Re: [PATCH] riscv: Support non-coherency memory model

From: Guo Ren
Date: Fri Apr 26 2019 - 12:06:13 EST


Hi Arnd,

On Thu, Apr 25, 2019 at 11:50:11AM +0200, Arnd Bergmann wrote:
> On Wed, Apr 24, 2019 at 4:23 PM Christoph Hellwig <hch@xxxxxx> wrote:
> >
> > On Wed, Apr 24, 2019 at 12:45:56PM +0000, Gary Guo wrote:
> > > The RISC-V privileged spec is explicitly designed to allow the
> > > techniques described above (this is the sole purpose of MSTATUS.TVM).

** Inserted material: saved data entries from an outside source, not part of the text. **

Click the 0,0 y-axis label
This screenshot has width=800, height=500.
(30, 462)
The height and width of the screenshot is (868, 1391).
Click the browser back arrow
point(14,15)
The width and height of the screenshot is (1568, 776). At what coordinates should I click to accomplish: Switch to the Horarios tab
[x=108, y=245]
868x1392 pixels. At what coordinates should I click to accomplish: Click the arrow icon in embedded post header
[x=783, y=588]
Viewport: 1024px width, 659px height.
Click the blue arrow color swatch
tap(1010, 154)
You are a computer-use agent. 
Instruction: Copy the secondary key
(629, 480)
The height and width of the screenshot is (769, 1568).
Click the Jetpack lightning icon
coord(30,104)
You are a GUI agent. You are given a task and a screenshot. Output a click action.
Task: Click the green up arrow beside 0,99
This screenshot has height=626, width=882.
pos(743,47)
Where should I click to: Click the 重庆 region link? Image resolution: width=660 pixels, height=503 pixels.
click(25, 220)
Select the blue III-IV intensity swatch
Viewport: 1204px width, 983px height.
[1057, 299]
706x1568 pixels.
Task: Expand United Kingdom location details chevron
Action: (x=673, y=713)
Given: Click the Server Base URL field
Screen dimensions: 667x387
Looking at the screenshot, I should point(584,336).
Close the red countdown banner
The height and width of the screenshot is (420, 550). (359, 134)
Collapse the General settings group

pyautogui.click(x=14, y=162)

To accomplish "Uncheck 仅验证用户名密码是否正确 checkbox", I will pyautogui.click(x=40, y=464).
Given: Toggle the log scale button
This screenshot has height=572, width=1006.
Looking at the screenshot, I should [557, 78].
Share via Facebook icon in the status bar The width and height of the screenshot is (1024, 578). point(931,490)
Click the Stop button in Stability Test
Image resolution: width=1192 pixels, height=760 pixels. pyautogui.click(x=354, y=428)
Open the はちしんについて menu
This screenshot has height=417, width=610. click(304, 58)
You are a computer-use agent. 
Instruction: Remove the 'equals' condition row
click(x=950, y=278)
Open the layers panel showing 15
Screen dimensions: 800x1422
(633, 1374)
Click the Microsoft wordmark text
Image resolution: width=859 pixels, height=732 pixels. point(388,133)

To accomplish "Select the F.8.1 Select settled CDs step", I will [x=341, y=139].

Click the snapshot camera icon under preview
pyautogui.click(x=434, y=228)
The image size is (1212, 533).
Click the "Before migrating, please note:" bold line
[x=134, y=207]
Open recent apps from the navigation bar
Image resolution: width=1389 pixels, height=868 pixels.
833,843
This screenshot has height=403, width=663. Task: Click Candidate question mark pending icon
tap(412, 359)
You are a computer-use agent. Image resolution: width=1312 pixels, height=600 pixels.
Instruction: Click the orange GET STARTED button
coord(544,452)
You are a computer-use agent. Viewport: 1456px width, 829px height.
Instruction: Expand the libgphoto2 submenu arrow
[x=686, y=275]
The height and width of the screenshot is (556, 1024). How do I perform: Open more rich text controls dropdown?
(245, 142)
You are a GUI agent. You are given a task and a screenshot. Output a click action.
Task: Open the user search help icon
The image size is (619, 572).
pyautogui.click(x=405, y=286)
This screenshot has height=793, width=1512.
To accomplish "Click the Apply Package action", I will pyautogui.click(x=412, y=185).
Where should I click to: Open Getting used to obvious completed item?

It
> > > might be as high performance as a hardware with H-extension, but is
> > > definitely a legit use case. In fact, it is vital for use cases like
> > > recursive virtualization.
> > >
> > > Also, I believe the PTE format of RISC-V is already frozen -- therefore
> > > it is impossible now to merge GLOBAL and USER bit, nor to replace RSW
> > > bit with another bit.
> >
> > Yes, I do not think we can just repurpose a bit. Even using a currently
> > unused one would require some gymnastics.
> >
> > That being said IFF we want to support non-coherent DMA (and I think we
> > do as people glue together their SOCs using shoestring and paper clips,
> > as already demonstrated by Andes and C-SKY in RISC-V space, and most
> > arm, mips and ppc SOCs) we need something like this flag. The current
> > RISC-V method that only allows M-mode to set up such attributes on
> > a small number or PMP regions just doesn't work well with the way how
> > Linux and most non-trivial OSes implement DMA memory allocations.
> >
> > Note that I said well - in theory we can have a firmware provided
> > uncached pool - that is what Linux does on most nommu (that is without
> > pagetables) ports, but the fixed sized pool really does suck and will
> > make users very unhappy.
>
> You could probably get away with allowing uncached mappings only
> for huge pages, and using one or two of the bits the PMD for it.
> This should cover most use cases, since in practice coherent allocations
> tend to be either small and rare (device descriptors) or very big
> (frame buffer etc), and both cases can be handled with hugepages
> and gen_pool_alloc, possibly CMA added in since there will likely
> not be an IOMMU either on the systems that lack cache coherent DMA.
Generally attributs in huge-tlb-entry and leaf-tlb-entry should be the
same. Only put _PAGE_CACHE and _PAGE_BUF bits in huge-tlb-entry sounds
a bit strange.

The gen_pool_alloc only 256KB by default, but a huge tlb entry is 4MB.
Hardware couldn't setup vitual-4MB to a phys-256KB range mapping in TLB.

>
> One downside is that you need a little more care for drivers that
> use dma_mmap_coherent() to expose coherent buffers to user space.
>
> Two other points about the proposal:
> - Aside from completely uncached/unbuffered mappings, you typically
> want uncached/buffered mappings to cover dma_alloc_wc() that is
> typically used for frame buffers etc that need write-combining to get
> acceptable performance
I agree dma_alloc_wc is necessary, and we need add another more attribute
bit in PTE: _PAGE_BUF.
Perhaps using _PAGE_BUF + _PAGE_CACHE are better then _PAGE_CONHENCY.

> - you need to decide what is supposed to happen when there are
> multiple conflicting mappings for the same physical address.
^^^^^^^^^^^^^^^^^^^^^^^^^^^^^
What's the mulitple confilcing mappings ?

Best Regards
Guo Ren